Select to expand quote
barbarian said..
I guess my question is about how much do the fins play a part in the shape?
A lot!
For widish-tailed thrusters, picture the board rolling in a turn: the tail rail sinks, but the center fins become lifted towards the surface, where it has less grip, because it is far from the rail. If you pay attention, you can feel the slight tail slide (before a full fin release) it generates in turns, as opposed to the quad where the inner rear fin bites deep into the water with the rail.
This phenomenon is less noticeable with narrow tails, where the center fin is not moved a lot upwards when rolling.
This slight tail release is what helps a wide-tailed thruster feel loose in weak surf, but can spinout in faster/hollower surf.
Quads can shine in weak surf too, but the rider will have to use the grip of the quad to generate more speed than with a thruster, getting looseness via speed instead.
The JP Slate has a very peculiar fin setup, with the rear quads very close to the rail and far back, this promotes a very drivey, "locked in" feel, where you have to engage aggressively for rail-to-rail turns. And as a thruster, you can see how much the center fin will get lifted as it is very far from the rails due to the very wide tail, providing smoothness, but loosing grip in bigger surf.

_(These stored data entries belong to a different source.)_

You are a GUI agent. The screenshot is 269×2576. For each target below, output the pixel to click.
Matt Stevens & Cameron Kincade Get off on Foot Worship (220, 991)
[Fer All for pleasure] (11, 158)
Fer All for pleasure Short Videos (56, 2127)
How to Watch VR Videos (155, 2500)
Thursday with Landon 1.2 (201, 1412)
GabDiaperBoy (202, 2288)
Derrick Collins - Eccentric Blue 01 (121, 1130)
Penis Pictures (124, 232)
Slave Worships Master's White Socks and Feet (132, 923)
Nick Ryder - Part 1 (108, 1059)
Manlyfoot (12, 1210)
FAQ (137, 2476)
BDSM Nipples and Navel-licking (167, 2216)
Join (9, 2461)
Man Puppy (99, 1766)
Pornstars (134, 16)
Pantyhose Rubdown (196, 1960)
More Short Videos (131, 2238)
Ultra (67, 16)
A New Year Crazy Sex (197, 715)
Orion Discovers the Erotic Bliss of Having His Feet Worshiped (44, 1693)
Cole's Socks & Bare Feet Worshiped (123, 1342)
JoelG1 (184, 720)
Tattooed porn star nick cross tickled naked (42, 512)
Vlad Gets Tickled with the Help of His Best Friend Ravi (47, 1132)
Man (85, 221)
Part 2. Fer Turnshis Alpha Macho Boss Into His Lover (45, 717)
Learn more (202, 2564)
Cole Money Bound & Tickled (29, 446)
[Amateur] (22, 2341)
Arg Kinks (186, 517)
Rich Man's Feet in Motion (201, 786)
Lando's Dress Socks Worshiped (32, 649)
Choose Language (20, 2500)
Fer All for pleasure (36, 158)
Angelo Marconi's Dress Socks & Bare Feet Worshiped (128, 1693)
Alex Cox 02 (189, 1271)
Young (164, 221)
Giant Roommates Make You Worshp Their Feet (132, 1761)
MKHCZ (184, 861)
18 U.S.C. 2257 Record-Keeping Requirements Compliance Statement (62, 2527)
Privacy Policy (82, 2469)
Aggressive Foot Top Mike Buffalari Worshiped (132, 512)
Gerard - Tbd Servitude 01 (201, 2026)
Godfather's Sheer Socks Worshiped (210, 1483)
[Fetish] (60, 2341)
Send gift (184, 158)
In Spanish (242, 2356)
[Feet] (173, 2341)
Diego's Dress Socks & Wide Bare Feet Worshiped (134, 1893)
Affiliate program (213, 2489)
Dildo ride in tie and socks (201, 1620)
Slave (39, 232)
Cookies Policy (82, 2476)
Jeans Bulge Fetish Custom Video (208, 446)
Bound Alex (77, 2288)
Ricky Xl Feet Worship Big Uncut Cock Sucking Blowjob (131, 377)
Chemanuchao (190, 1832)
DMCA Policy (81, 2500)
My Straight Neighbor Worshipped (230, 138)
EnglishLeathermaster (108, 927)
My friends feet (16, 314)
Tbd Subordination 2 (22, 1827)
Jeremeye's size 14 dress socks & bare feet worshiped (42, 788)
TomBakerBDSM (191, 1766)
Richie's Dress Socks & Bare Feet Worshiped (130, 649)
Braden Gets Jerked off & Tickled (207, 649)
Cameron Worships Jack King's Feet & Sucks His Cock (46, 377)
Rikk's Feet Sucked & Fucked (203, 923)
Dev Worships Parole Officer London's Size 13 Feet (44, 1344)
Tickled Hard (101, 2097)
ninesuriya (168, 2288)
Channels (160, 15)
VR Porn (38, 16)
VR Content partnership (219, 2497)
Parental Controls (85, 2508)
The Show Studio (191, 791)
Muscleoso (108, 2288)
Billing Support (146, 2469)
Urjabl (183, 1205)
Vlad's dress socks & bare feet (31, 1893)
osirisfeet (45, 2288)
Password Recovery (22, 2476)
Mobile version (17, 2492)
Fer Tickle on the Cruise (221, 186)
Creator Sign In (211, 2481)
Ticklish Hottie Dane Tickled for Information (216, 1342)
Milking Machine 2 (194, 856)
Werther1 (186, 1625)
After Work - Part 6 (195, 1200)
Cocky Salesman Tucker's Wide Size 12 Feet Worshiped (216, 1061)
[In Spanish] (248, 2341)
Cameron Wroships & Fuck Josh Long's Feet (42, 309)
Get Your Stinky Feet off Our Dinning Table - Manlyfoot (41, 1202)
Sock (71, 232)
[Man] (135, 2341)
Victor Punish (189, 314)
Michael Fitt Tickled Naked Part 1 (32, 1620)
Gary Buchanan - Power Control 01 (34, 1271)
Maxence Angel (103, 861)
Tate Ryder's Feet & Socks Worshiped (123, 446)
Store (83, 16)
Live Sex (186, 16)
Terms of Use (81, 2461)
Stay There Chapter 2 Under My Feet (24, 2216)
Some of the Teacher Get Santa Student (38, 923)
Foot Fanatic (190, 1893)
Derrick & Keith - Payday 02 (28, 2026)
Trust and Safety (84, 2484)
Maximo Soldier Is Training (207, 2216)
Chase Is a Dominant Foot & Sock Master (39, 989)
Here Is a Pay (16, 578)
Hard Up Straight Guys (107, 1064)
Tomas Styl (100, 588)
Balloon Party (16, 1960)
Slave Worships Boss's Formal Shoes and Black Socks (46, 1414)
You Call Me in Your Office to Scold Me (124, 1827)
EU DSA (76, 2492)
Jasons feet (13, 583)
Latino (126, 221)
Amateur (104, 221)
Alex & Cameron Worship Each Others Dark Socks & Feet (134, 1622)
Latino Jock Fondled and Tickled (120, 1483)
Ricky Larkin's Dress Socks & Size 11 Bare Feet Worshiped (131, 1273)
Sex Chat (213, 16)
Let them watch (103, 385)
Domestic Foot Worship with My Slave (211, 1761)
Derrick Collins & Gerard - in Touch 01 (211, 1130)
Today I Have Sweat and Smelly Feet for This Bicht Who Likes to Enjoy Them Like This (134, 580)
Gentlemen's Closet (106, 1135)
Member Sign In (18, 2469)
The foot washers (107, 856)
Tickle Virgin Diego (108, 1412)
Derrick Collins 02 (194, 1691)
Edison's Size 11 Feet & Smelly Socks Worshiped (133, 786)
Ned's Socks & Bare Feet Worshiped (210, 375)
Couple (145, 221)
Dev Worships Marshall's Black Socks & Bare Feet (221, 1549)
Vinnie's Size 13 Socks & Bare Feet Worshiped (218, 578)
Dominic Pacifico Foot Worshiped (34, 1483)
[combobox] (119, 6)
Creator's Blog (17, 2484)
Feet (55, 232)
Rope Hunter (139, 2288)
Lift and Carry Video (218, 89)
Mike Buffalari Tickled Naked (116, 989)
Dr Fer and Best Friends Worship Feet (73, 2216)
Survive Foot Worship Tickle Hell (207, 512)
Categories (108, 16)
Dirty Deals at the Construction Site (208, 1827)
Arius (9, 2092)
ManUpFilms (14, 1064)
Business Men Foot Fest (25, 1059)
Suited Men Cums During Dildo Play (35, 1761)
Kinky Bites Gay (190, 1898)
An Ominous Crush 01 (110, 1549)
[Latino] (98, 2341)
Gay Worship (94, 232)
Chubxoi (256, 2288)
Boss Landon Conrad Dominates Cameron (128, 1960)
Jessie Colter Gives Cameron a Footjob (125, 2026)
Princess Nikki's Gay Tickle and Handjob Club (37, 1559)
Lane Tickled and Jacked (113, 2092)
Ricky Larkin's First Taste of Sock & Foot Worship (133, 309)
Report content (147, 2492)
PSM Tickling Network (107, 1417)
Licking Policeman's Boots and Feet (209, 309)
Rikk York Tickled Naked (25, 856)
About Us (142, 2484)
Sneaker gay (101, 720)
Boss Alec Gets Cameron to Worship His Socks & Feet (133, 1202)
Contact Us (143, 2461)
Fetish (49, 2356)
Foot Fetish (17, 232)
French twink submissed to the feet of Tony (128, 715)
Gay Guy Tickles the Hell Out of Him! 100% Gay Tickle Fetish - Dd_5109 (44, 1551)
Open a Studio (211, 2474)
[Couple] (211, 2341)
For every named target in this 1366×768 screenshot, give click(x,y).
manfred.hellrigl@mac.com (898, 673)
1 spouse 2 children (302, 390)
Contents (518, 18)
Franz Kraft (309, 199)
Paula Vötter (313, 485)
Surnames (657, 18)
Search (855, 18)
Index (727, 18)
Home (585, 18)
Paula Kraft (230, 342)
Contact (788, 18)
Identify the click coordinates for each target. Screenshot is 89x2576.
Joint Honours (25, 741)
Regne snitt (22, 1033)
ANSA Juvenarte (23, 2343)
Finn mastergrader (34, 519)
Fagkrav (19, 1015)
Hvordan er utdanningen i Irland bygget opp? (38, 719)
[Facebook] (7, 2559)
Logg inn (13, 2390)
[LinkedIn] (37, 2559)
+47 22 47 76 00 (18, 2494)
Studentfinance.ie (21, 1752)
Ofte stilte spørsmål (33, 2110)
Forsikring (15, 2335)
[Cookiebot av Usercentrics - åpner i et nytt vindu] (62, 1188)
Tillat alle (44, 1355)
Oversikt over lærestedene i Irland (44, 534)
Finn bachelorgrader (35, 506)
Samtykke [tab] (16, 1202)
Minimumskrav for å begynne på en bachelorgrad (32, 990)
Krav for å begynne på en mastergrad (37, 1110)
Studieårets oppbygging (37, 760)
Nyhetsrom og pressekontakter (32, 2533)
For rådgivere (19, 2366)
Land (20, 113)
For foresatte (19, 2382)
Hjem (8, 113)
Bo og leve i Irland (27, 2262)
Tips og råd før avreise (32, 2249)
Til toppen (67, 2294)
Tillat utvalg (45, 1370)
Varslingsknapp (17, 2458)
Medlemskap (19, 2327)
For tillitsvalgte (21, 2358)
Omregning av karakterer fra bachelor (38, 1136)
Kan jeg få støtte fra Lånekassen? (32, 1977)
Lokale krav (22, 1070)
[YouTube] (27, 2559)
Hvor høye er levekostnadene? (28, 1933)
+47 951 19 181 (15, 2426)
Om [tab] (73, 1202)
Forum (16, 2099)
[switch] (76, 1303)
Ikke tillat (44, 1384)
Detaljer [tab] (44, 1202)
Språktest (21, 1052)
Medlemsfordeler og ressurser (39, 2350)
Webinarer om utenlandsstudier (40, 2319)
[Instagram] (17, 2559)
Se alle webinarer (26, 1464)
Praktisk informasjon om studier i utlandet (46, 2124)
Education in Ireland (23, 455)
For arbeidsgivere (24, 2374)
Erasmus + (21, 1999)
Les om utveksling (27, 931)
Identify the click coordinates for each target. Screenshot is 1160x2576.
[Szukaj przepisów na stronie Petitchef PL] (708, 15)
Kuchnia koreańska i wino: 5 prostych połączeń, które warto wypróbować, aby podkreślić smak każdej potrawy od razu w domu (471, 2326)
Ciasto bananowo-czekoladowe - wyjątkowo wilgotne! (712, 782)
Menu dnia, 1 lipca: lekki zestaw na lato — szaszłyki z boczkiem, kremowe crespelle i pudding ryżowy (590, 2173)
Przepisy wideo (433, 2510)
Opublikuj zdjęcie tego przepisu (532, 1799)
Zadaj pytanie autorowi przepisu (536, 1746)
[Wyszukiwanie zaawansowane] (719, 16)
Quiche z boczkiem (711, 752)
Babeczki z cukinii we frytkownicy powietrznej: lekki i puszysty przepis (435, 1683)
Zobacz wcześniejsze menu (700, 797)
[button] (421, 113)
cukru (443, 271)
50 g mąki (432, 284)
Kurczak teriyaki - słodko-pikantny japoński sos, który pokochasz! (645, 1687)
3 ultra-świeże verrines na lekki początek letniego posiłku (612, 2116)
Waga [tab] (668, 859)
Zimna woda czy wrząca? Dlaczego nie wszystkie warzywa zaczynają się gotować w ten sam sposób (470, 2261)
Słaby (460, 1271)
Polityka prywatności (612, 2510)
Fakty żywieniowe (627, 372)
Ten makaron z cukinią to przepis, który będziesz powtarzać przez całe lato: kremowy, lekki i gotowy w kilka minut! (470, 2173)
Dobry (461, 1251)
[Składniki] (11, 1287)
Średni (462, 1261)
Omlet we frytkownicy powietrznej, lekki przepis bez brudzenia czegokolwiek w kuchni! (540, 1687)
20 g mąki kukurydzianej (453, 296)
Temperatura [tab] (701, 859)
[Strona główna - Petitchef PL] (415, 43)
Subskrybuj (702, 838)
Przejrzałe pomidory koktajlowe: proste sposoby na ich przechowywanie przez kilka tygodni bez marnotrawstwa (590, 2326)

It would be interesting to try to have rear boxes placed in a McKee setup (rear boxes closer together), for instance along the channel ridges, it could provide a quad setup that could work in all conditions.
mckeesurf.com/index.php/fin-direction-graphic/?nbspExample of a McKee setup:

What you can try on your slate is to use a 5 fin setup: find the smallest fins you can fin (3.5" trailers?) and use them as rear quads + another one in the center both to keep a reasonable total amount of grip , and smooth the rail to rail by distributing more the fin areas.

.Here is one of my small wave SUP board with a 5 C-Drive setup:
The rears were their smallest size, the "Grommet".